Ajay Gudavarthy, April 21, 2013:

Indian democracy was always proclaimed to be different; to add to this difference is now the story of the run-up to the upcoming general elections that is being fought like a Presidential election around two likely candidates for the post of the Prime Minister, within a parliamentary system of democracy.

Since the time of the economic reforms, the difference in the political programme between political parties has become almost negligible, and therefore the significance of political parties has been supplanted by personalities.

One might offer a sustained critique of dynasty politics being inimical to the sensibilities of a good democracy, but the facelessness brought to the political process with all major national parties speaking a similar language of growth and development, dynasties and families at least serve the purpose for the common man of pinning down responsibilities, and demanding concessions.


It is the same context which has made individual personalities more important than even the political parties they represent. It is interesting to observe that in the conditions laid down by Nitish Kumar as to who is an acceptable candidate to lead the NDA, among other criteria he also pointed towards a person without `rough edges`. Never before was this the case in the history of Indian electoral politics.

The growing clout of the corporate sector and presence of urban middle classes has made Narendra Modi the leading choice. Added to this is the amenability of his aggressive posturing to the requirements of the media. `Mediatisation of politics` has also made electoral politics more personality-centric than party-centric.

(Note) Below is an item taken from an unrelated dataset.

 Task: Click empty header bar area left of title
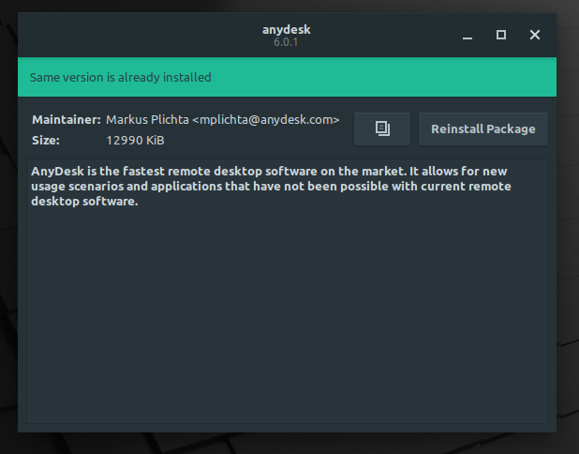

Though this is not a settled question as of now, since the Sangh Parivar needs to keep its options open in an era of coalition politics, and need to confirm, even if Modi is ostensibly the most popular leader, if he can sustain the confidence of other political parties, given the kind of Hindutva-brand of politics he stands for. L K Advani could well be the dark horse; he is already looking and sounding like a moderate.

Not very long back he represented the Hindutva-brand of politics that Modi is now a symbol for, and his rabid posturing then lead to a consensus around Atal Bihari Vajpayee as the moderate who can sustain a coalition. There is no reason why this story cannot repeat itself, and looks like a possible way out for the likes of Nitish Kumar to keep his ties with the BJP, along with his secular credentials.

Rahul Gandhi, on the other hand, is torn between a dual power-centre model of governance, where Manmohan-Montek symbolise growth and he has, rather unsuccessfully, attempted to stand for a pro-poor rhetoric. He supported the tribals in Niamgiri, he has recently in his speech for the CII spoken of village pradhans and a bottom-up mobilisation.

Such rhetoric has to be backed by a firm model of welfare state, but what we have now in India is a string of welfare policies without a welfare regime. Welfare has been pursued only to further legitimise economic reforms, as a secondary discourse and thus Rahul Gandhi also looks like playing a second-fiddle and is perceived to be uninitiated.

Added to this is his disinterest in building a persona that is amenable to mediatisation. In the process, he neither symbolises a rabid reforms process and high-growth mania, like Chidambaram does, nor does he symbolise an old Mai-baap state that patronises the poor. As electoral results in Uttar Pradesh and Bihar have signified, he remains a non-symbol. What can at the most be a face-saving device for him could be his dynasty.

It is this space that then opens up for the `Third-Front` experiment. In the consensus on economic reforms and FDI, regional parties have taken to symbolic protests, even if many of them in terms of their party programme remain committed to FDI.

While centre and the national represent the global, the regional and the states have come to represent the local, and those social groups outside the urban middle class that have not gained so much, and might stand to lose with the globalisation of the economy.

It is in context that even Chandrababu Naidu, who once epitomised the imagery of a CEO (which interestingly Modi has claimed for himself now), has off-late realised the importance of agriculture and has been campaigning for the farmers in Andhra Pradesh.

It is this agenda of agriculture and the interests of local and regional capital at one level, and numbers in a coalition era that will open or close the leadership options for the likes of Mulayam Singh Yadav and Nitish Kumar.

Here, it is certainly not the personality that will be the mainstay of their campaigns. These aspirants are also less likely to find a favourable media, given their alternative agenda, and also the modality of their politics and personalities that look less swanky, and less aesthetic to a sanitised and an insular urban discourse of the media.

(The writer teaches at the Centre for Political Studies, Jawaharlal Nehru University, New Delhi.)